### [Saved entries]
^^^^^^^^^^^^^^^^

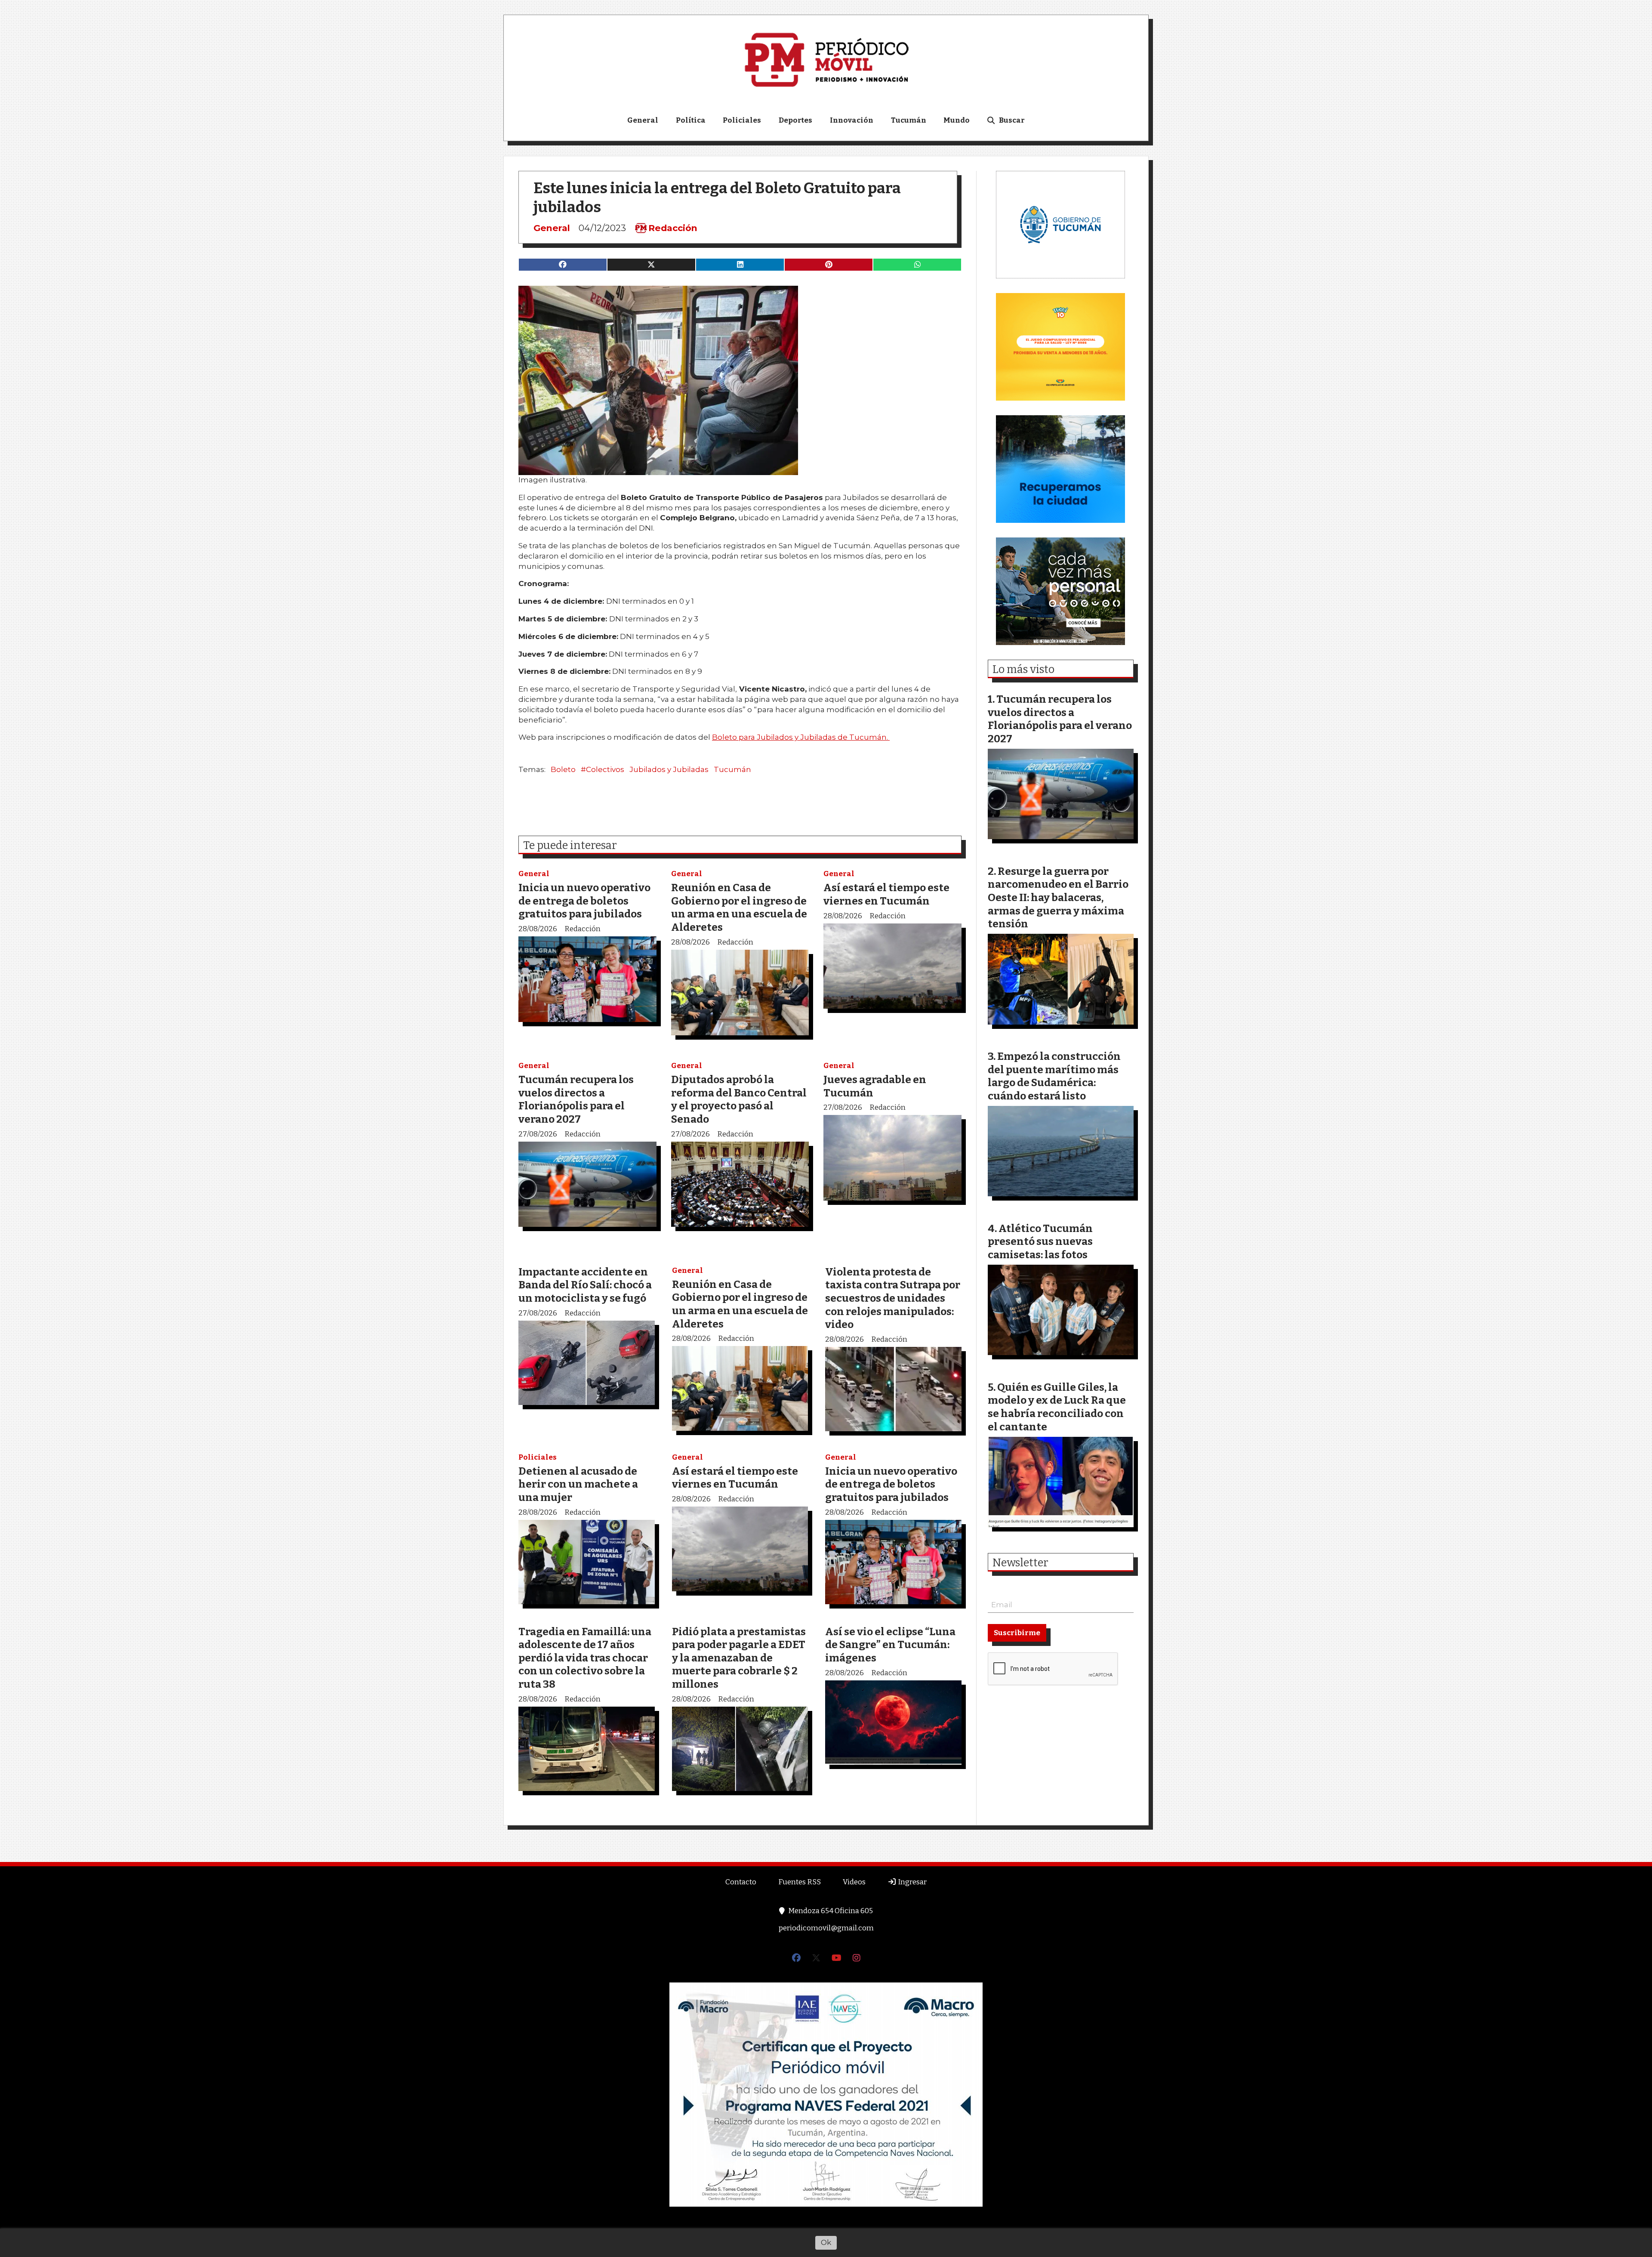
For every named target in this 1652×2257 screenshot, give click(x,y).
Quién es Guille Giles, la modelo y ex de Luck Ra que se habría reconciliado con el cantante (1057, 1407)
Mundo (956, 120)
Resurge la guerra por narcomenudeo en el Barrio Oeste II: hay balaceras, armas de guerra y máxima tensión (1058, 897)
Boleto (563, 769)
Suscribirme (1017, 1632)
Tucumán (908, 120)
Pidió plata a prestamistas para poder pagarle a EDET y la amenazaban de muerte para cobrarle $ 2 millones (739, 1657)
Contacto (740, 1881)
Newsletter (1020, 1563)
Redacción (672, 228)
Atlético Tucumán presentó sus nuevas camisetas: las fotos (1040, 1241)
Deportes (795, 120)
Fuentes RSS (799, 1881)
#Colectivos (602, 769)
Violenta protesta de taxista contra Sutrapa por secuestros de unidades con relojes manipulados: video (892, 1298)
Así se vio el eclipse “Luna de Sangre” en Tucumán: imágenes (890, 1644)
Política (691, 120)
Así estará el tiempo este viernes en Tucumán (886, 894)
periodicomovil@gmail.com (826, 1928)
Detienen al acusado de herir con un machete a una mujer (578, 1484)
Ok (826, 2242)
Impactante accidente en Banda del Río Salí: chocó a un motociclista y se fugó (585, 1285)
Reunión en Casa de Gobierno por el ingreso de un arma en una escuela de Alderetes (739, 907)
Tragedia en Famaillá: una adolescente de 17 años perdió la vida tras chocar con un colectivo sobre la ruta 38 (584, 1657)
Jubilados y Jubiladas (669, 769)
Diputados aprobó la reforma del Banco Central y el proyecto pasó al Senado (739, 1099)
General (642, 120)
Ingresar (912, 1881)
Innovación (851, 120)
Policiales (742, 120)
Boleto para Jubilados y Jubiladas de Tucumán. (801, 737)
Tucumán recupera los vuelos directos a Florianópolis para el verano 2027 (576, 1099)
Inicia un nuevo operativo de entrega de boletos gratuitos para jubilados (584, 900)
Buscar (1012, 120)
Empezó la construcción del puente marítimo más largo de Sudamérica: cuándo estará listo (1054, 1076)
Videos (854, 1881)
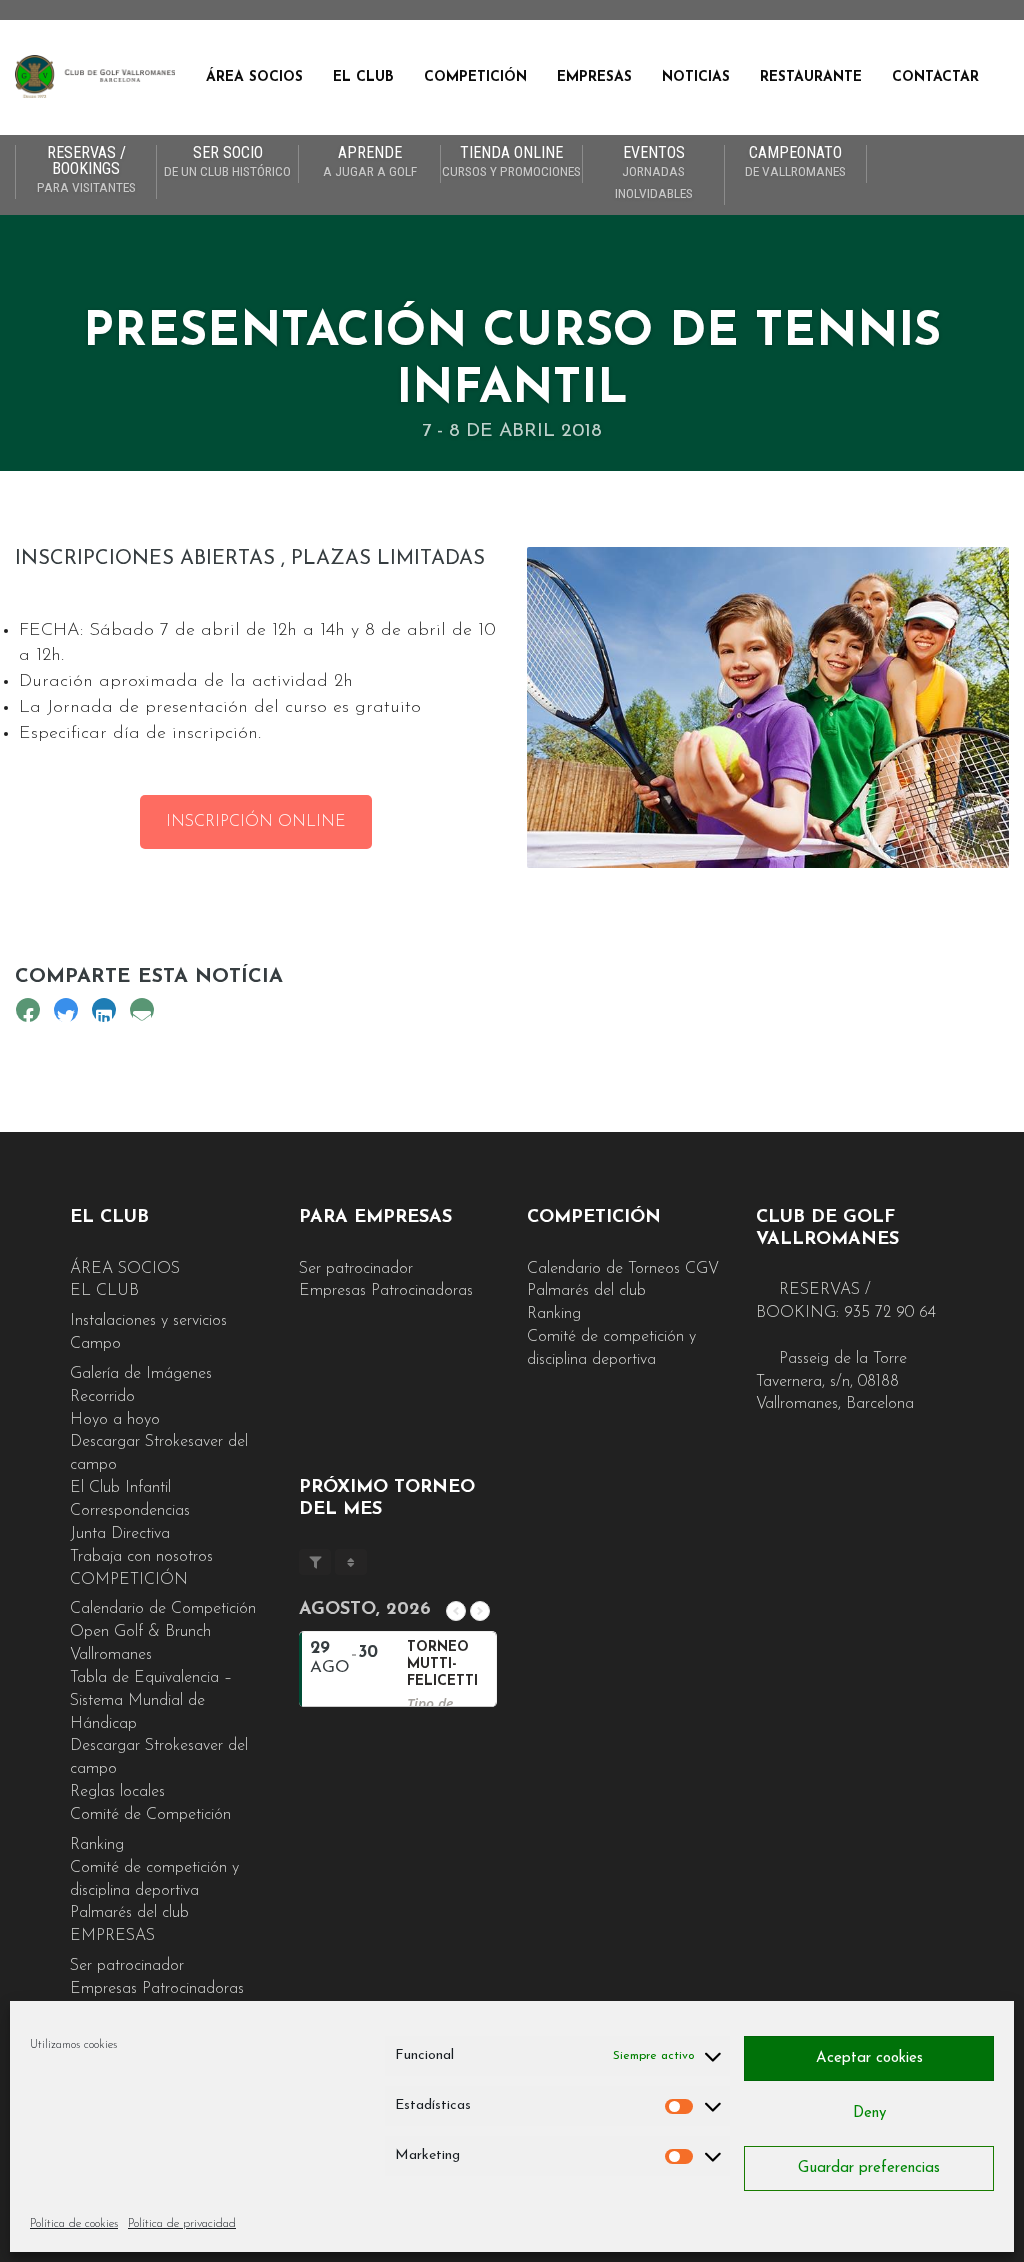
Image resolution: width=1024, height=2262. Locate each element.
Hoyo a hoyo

^^^^^^^^^^^^^^^^

### [What to work on]
From the entries above, write out only the lines starting at the line that holds "#Colectivos (602, 769)" and ending at the line that holds "Jubilados y Jubiladas (669, 769)", keeping both and matching them exactly.

### [Solution to the problem]
#Colectivos (602, 769)
Violenta protesta de taxista contra Sutrapa por secuestros de unidades con relojes manipulados: video (892, 1298)
Así se vio el eclipse “Luna de Sangre” en Tucumán: imágenes (890, 1644)
Política (691, 120)
Así estará el tiempo este viernes en Tucumán (886, 894)
periodicomovil@gmail.com (826, 1928)
Detienen al acusado de herir con un machete a una mujer (578, 1484)
Ok (826, 2242)
Impactante accidente en Banda del Río Salí: chocó a un motociclista y se fugó (585, 1285)
Reunión en Casa de Gobierno por el ingreso de un arma en una escuela de Alderetes (739, 907)
Tragedia en Famaillá: una adolescente de 17 años perdió la vida tras chocar con un colectivo sobre la ruta 38 (584, 1657)
Jubilados y Jubiladas (669, 769)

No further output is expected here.